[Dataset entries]
━━━━━━━━
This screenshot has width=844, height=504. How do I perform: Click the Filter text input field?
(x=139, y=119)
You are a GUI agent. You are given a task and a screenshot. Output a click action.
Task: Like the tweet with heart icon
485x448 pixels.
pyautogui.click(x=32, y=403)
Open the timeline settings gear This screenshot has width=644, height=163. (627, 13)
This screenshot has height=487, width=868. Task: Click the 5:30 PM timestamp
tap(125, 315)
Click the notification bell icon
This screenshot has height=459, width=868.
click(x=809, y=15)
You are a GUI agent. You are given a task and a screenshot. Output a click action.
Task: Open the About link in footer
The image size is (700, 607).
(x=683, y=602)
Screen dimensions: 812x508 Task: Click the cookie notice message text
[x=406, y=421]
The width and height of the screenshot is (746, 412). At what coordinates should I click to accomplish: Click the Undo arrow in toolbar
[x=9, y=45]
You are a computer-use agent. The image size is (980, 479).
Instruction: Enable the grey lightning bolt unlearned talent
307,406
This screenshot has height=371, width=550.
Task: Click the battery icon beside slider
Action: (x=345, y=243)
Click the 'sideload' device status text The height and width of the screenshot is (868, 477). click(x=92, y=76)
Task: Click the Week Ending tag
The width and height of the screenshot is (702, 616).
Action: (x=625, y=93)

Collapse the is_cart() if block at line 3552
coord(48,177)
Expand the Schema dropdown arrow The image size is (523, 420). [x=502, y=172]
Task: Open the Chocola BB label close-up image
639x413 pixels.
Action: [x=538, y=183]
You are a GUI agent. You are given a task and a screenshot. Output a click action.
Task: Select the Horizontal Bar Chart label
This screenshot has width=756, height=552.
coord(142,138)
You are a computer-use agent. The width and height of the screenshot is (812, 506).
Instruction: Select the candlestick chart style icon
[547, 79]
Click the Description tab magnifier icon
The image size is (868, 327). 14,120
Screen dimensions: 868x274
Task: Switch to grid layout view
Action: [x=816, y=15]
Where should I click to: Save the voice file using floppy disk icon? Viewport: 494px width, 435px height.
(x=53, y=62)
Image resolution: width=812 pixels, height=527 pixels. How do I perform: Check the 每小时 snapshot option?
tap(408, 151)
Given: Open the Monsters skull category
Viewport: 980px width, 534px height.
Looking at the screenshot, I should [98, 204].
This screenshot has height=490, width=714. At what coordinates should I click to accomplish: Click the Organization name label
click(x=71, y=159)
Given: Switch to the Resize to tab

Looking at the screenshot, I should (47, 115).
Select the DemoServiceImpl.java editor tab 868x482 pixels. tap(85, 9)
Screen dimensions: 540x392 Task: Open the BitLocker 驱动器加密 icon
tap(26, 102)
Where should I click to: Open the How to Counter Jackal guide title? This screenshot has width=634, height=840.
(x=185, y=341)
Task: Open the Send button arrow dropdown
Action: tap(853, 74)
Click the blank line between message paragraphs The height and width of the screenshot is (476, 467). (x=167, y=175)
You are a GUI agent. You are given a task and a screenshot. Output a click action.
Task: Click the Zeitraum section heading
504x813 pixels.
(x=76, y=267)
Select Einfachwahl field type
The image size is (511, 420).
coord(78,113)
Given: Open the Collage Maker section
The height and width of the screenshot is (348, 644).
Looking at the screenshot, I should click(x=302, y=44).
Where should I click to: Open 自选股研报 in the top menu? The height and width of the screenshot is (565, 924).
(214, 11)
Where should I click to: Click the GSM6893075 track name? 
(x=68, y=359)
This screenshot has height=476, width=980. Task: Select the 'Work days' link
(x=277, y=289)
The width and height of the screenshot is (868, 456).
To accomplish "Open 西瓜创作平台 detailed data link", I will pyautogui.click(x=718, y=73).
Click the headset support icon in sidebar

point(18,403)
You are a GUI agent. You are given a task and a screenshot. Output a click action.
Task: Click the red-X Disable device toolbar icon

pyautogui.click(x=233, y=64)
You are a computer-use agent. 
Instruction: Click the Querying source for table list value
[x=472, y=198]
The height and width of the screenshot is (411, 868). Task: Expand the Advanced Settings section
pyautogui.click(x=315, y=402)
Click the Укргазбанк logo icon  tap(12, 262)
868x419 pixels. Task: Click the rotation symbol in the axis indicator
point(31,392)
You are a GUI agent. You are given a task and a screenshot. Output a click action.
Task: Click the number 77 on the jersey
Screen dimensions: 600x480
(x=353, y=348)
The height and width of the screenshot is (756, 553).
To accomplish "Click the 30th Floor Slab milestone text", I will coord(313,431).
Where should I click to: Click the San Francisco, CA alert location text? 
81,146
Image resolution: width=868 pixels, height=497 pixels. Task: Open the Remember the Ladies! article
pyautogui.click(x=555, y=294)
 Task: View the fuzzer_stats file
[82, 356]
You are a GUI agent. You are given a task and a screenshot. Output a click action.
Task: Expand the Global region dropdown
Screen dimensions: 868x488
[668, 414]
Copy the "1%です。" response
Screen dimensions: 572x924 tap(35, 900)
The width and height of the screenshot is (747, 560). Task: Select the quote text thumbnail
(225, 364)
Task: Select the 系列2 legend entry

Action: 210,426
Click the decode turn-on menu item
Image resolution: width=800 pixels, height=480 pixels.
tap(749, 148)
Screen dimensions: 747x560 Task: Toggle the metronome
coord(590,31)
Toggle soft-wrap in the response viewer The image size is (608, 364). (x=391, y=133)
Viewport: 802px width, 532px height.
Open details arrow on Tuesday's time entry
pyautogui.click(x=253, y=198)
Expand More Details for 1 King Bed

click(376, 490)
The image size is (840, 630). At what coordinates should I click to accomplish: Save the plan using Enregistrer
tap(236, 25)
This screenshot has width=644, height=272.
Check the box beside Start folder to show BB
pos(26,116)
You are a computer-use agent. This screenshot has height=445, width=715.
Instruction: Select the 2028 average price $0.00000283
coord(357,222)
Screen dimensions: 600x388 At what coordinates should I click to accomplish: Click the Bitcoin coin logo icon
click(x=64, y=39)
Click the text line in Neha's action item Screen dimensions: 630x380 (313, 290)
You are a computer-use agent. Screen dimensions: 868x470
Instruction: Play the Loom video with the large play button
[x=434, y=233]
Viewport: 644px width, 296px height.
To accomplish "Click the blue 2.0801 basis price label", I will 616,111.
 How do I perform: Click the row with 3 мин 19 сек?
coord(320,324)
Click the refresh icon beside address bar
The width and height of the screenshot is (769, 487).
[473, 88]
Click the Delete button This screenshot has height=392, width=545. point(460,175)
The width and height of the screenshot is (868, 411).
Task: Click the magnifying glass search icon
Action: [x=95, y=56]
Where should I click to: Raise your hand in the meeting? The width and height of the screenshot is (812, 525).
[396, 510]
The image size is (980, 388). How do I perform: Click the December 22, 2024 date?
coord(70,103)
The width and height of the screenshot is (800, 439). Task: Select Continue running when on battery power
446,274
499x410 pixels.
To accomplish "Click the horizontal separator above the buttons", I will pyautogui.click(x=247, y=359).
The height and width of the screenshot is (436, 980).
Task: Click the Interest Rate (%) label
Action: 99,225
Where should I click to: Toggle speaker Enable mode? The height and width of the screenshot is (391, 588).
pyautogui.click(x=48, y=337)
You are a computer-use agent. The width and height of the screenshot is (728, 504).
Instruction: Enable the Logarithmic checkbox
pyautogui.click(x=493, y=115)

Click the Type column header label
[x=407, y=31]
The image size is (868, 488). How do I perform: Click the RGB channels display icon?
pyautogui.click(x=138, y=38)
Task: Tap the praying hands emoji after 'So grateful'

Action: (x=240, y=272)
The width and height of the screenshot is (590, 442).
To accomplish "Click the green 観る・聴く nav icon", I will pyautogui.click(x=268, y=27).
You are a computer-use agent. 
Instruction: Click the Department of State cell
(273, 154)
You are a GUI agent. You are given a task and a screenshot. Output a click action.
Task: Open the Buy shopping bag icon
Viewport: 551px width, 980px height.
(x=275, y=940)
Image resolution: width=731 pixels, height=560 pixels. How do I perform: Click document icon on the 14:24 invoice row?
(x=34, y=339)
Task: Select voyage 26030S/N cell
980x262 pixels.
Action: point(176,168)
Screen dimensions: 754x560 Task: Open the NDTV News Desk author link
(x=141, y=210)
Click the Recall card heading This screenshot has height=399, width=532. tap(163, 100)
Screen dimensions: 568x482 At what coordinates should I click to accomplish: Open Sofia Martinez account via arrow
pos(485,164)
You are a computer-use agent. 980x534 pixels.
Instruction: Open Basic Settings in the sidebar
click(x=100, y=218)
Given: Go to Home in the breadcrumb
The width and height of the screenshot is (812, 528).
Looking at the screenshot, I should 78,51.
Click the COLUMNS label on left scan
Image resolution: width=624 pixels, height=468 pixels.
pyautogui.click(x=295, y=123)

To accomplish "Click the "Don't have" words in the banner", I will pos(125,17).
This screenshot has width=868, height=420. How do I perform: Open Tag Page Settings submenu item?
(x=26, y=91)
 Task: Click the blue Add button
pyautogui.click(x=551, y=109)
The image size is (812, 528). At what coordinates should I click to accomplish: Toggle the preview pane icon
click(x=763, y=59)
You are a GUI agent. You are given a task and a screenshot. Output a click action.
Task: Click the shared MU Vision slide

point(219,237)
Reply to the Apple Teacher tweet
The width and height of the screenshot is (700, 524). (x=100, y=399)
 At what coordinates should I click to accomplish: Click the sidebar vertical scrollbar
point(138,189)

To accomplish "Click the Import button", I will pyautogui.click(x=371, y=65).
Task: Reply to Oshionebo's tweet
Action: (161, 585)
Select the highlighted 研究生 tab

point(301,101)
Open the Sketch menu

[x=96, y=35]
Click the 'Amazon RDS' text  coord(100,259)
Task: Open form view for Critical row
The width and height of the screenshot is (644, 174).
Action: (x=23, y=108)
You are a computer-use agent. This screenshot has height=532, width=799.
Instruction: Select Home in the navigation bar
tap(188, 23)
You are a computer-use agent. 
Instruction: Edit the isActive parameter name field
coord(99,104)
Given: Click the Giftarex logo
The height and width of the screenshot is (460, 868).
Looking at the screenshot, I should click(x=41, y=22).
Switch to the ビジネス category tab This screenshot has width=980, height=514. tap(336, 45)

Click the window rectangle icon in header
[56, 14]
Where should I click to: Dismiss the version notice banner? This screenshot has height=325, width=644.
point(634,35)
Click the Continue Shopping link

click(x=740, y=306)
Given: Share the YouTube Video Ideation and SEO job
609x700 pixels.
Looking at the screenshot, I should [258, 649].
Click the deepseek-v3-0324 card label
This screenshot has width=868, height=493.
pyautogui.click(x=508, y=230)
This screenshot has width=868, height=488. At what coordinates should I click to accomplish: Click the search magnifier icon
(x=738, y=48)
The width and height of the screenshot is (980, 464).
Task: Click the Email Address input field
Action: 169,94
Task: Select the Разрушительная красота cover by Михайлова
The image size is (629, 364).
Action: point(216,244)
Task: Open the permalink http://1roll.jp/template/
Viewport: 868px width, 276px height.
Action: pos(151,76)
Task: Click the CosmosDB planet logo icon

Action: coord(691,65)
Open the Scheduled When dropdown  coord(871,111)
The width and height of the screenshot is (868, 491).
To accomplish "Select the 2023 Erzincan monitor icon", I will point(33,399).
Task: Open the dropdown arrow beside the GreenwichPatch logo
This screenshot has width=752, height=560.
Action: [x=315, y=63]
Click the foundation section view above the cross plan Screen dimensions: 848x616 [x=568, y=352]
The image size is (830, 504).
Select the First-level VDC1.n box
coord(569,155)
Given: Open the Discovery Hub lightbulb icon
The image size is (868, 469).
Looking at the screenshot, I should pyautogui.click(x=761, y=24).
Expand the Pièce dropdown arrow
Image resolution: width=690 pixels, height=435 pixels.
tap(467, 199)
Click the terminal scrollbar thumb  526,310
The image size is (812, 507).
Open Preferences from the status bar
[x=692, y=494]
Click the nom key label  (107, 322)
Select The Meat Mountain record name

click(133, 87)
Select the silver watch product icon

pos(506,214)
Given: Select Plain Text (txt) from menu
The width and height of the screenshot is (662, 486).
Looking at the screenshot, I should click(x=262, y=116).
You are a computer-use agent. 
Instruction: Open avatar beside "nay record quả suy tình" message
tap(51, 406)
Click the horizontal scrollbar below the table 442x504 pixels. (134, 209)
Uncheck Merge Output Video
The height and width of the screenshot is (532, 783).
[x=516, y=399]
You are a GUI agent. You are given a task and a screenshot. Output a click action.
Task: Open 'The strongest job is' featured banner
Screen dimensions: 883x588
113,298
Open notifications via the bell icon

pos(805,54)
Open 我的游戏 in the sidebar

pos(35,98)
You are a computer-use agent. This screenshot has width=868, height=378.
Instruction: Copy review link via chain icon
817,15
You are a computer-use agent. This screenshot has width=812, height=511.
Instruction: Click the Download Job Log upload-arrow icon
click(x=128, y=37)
━━━━━━━━
About this task
Please show each line in the records above that contains "category".

Solution to this task
Given: Open the Monsters skull category
Switch to the ビジネス category tab This screenshot has width=980, height=514. tap(336, 45)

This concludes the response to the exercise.